Quote from IndexTrader:
Recently, on another thread, Nitro indicated he's using a server-type machine(s).
Can someone point out some potential pro's and con's in using servers versus say, a higher-end PC for trading?
More stability against crashes and other such things?
Is it a lot more expensive to purchase/upgrade the hardware/software?
Do "regular" trading programs like tradestation, esignal and metastock run on servers the same as on a pc?
Thanks!
I use these machines because for the applications that I am running, my CPU is pegged at 98% utilization from 8:30 CST to 3:15 CST. This is on dual 2.4 Hyperthreaded Xeon server with 4GB of dual channel/interleaved DDR 2100 registered ECC RAM, with dual gig ethernet controllers and RAIDED 10000 RPM SATA drives. ECC RAM, also known as parity RAM, is actually slower than standard RAM. It is used on high end servers because it is better to be slow, then to act on bad information.
Soon, I will be replacing the 2.4's and moving up to dual 3.2 Xeons on this machine, hoping to get the CPU utilization down under 90%. It is really bad to have an Operating System like Windows 2000, that is not a deterministic response OS, pegging the CPUs that high. A fast market and the two CPU's (in a sense 4, since my applications are multi-threaded and I have hyperthreading turned on making it look like I have four CPUs to windows 2000) in the machine go to 100% utilization and the mouse won't even respond - not good.
If you go to the task manager and you are utilizing say, 50% of your CPU(s), spending more money on horse power will do you no good.

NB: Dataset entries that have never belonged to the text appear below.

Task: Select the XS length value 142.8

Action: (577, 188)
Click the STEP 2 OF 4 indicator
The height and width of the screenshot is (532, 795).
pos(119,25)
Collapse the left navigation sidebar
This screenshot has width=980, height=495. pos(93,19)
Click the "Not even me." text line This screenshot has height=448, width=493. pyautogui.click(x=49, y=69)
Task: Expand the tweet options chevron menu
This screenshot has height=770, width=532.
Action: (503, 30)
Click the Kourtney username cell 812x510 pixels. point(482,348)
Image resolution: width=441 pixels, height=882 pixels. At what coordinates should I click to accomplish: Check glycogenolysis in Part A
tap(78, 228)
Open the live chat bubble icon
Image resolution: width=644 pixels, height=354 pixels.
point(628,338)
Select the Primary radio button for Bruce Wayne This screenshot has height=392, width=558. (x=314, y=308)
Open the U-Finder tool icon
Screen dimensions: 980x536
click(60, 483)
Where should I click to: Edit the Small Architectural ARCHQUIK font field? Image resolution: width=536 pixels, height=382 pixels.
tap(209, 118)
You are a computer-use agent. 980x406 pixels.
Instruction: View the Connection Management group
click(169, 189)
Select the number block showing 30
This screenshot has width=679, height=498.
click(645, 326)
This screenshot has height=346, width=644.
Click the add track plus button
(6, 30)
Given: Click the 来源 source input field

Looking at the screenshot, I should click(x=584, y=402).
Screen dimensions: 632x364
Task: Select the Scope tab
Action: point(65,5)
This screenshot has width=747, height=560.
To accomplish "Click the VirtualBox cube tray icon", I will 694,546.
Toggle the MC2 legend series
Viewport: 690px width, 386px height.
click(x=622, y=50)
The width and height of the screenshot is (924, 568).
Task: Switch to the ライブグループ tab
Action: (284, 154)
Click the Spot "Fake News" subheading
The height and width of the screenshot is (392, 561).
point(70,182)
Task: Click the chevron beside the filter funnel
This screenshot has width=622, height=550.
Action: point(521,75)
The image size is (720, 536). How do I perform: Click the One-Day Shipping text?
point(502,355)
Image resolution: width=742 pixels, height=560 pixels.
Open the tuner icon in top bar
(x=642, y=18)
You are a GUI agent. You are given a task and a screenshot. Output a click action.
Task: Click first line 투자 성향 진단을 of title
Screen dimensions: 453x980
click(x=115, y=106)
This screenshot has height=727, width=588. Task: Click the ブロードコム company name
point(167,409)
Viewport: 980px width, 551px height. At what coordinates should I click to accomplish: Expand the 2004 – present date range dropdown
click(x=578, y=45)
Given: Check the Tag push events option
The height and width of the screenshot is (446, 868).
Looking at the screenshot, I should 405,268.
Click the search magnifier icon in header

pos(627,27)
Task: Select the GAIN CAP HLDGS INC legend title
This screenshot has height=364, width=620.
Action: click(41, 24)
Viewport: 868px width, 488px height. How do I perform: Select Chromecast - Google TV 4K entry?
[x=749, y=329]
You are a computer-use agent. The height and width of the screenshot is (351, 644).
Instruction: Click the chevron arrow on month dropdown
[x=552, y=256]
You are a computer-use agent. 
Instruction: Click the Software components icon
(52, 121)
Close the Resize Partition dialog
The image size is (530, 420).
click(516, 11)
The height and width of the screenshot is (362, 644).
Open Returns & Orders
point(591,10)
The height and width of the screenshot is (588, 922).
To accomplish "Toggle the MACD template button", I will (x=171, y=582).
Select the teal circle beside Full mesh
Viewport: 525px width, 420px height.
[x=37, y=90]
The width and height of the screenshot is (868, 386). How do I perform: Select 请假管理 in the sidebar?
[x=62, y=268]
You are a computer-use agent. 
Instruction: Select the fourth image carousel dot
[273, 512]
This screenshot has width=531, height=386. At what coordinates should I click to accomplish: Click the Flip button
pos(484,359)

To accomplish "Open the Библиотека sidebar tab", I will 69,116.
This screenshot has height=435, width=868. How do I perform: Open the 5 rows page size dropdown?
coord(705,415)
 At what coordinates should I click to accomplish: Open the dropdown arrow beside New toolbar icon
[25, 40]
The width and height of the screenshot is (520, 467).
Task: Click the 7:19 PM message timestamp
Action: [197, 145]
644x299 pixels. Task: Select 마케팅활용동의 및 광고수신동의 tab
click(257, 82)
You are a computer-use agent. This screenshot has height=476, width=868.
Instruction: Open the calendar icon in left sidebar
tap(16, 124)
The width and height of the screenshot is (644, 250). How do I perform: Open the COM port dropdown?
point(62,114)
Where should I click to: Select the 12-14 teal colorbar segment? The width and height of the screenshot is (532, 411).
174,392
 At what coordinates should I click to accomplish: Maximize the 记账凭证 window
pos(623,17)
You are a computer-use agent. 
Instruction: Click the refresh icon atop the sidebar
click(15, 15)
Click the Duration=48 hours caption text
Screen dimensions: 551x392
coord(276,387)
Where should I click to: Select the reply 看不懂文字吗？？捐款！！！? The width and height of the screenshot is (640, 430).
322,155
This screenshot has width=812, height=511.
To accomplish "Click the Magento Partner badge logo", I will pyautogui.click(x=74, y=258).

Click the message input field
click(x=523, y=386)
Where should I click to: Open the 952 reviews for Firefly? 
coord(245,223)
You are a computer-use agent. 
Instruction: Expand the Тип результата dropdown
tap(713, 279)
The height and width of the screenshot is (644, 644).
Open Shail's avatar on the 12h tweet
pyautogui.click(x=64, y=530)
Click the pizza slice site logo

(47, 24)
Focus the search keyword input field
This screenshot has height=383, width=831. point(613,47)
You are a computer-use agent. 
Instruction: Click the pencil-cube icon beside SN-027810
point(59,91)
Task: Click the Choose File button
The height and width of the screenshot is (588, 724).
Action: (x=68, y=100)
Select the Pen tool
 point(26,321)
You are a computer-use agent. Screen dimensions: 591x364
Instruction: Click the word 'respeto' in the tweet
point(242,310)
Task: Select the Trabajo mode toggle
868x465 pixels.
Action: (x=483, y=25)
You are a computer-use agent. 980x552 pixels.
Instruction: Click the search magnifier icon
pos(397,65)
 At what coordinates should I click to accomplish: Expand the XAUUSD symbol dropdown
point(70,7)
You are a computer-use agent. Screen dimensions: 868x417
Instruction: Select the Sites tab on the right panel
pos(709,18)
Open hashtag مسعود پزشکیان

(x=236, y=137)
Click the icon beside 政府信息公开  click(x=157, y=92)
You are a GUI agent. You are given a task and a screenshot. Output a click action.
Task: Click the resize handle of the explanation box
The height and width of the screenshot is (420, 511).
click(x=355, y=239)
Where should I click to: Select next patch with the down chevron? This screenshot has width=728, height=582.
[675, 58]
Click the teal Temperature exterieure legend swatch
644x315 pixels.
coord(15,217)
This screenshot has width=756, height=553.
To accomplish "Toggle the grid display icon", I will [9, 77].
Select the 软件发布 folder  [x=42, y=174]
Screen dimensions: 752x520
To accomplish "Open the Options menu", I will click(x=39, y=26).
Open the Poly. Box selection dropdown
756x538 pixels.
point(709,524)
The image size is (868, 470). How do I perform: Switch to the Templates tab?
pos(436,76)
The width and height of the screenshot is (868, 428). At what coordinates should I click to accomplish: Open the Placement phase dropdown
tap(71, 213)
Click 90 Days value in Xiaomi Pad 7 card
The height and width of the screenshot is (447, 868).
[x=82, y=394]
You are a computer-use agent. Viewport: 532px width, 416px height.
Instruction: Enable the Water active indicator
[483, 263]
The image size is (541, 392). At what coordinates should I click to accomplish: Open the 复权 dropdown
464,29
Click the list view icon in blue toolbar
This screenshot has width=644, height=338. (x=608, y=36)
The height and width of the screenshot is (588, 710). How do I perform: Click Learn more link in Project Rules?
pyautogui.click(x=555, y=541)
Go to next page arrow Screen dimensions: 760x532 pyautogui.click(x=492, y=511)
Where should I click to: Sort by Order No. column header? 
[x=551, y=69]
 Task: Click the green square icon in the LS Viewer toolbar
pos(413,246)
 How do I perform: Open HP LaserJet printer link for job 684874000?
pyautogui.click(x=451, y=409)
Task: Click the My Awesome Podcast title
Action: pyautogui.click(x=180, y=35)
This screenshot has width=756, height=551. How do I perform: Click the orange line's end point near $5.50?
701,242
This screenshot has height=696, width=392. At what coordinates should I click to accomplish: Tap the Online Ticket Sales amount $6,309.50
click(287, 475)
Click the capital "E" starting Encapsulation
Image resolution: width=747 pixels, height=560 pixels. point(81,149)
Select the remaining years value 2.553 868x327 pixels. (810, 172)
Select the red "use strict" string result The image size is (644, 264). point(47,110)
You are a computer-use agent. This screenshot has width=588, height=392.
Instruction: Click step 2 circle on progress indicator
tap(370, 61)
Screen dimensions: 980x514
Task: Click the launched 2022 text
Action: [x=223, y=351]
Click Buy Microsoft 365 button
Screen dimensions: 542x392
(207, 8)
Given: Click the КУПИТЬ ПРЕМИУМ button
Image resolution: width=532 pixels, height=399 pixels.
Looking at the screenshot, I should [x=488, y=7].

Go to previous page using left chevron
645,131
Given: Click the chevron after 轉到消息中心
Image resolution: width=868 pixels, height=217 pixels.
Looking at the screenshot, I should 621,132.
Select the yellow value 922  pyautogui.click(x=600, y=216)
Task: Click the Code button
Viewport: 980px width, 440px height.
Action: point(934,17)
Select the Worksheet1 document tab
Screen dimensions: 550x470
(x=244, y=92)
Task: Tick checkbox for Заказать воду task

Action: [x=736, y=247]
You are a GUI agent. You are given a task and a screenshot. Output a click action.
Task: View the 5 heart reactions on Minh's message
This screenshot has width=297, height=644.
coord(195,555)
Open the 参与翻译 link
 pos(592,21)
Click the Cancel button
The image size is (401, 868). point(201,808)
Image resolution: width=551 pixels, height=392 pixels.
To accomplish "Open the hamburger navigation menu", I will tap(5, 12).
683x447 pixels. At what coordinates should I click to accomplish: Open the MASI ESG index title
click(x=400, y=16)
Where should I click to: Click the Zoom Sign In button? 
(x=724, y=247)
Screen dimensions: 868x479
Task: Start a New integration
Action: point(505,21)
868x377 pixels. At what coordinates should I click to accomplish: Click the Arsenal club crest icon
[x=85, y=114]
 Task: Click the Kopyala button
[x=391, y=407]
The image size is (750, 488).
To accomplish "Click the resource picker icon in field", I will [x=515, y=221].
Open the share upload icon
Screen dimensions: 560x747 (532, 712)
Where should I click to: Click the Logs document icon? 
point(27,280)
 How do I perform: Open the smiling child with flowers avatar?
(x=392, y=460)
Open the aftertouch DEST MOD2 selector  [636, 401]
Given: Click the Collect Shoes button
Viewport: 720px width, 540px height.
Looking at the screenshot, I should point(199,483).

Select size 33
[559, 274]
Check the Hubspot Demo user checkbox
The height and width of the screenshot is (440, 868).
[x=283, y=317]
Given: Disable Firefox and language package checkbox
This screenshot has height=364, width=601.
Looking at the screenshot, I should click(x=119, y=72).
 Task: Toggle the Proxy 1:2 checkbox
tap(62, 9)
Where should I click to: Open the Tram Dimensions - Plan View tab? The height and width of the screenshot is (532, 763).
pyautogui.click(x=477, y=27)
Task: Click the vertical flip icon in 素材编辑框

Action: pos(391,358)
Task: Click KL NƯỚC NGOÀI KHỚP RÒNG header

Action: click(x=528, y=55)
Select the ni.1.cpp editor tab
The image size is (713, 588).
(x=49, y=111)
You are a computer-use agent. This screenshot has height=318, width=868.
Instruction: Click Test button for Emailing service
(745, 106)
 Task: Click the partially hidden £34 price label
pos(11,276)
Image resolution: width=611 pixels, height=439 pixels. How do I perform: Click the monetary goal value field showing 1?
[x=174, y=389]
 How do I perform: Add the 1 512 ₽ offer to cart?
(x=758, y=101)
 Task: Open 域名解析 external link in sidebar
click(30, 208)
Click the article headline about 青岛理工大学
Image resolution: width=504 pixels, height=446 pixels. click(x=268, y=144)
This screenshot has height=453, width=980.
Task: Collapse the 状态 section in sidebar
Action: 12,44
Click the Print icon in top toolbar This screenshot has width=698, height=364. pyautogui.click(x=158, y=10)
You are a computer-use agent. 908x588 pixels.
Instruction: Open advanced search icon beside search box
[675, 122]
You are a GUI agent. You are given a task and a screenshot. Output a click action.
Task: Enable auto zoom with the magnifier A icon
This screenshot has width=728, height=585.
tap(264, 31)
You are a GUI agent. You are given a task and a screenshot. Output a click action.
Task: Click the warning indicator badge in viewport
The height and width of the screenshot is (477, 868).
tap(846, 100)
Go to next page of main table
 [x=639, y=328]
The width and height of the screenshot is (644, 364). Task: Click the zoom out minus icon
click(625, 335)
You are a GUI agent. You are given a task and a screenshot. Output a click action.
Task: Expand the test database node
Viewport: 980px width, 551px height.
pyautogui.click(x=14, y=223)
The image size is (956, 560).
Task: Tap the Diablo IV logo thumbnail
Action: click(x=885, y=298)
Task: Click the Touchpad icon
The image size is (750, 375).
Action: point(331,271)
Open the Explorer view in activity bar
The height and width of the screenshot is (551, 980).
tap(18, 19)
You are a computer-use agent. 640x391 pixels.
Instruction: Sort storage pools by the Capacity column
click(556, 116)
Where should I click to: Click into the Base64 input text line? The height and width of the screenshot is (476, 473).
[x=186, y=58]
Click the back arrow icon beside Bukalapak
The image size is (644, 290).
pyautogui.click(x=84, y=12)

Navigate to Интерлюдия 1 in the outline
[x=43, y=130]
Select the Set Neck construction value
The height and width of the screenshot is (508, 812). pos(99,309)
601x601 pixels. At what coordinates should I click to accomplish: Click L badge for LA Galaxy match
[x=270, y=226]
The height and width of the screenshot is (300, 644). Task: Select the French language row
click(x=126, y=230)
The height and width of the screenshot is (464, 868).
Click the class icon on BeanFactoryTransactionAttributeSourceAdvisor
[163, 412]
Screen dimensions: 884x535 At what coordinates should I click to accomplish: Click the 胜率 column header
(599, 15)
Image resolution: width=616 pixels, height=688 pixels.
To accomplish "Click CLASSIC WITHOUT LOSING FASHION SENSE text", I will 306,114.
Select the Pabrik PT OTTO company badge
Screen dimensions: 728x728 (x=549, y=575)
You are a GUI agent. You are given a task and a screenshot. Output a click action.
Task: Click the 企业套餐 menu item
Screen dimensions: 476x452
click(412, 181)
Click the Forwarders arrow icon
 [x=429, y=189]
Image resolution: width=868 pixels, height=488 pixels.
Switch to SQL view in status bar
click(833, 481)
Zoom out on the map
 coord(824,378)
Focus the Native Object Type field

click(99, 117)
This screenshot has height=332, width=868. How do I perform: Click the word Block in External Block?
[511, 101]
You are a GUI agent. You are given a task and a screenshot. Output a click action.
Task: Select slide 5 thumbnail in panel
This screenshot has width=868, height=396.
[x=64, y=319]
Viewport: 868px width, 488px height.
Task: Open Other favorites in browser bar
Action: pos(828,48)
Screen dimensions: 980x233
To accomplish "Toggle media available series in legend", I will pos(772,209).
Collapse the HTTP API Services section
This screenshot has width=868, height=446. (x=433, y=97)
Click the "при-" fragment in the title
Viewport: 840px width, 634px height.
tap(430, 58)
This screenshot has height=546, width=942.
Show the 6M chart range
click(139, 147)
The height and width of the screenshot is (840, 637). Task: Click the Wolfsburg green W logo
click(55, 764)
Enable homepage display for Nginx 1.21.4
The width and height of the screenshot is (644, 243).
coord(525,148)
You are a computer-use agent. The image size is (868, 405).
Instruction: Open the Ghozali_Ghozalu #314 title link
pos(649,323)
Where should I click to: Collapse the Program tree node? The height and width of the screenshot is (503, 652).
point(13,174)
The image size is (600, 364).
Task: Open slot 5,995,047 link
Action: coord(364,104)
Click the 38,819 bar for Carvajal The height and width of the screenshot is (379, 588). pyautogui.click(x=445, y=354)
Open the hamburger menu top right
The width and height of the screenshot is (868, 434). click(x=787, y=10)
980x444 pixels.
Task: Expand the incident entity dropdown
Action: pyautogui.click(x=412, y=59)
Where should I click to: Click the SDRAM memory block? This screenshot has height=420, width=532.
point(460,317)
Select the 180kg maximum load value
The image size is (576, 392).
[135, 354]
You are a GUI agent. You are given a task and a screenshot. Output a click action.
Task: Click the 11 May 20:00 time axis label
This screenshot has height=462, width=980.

Servers systems do have higher grade components in them. They won't necessarily run standard apps any better than a run of the mill machine. However, start throwing 30,000 quotes a second at a machine, have it store the data to disk, add the need to analyze that data as fast as possible and act on it, perhaps have to put 400 orders on the wire in seconds or in some cases fractions of a second, and you may crash a normal PC, while a high end server will just eat it up.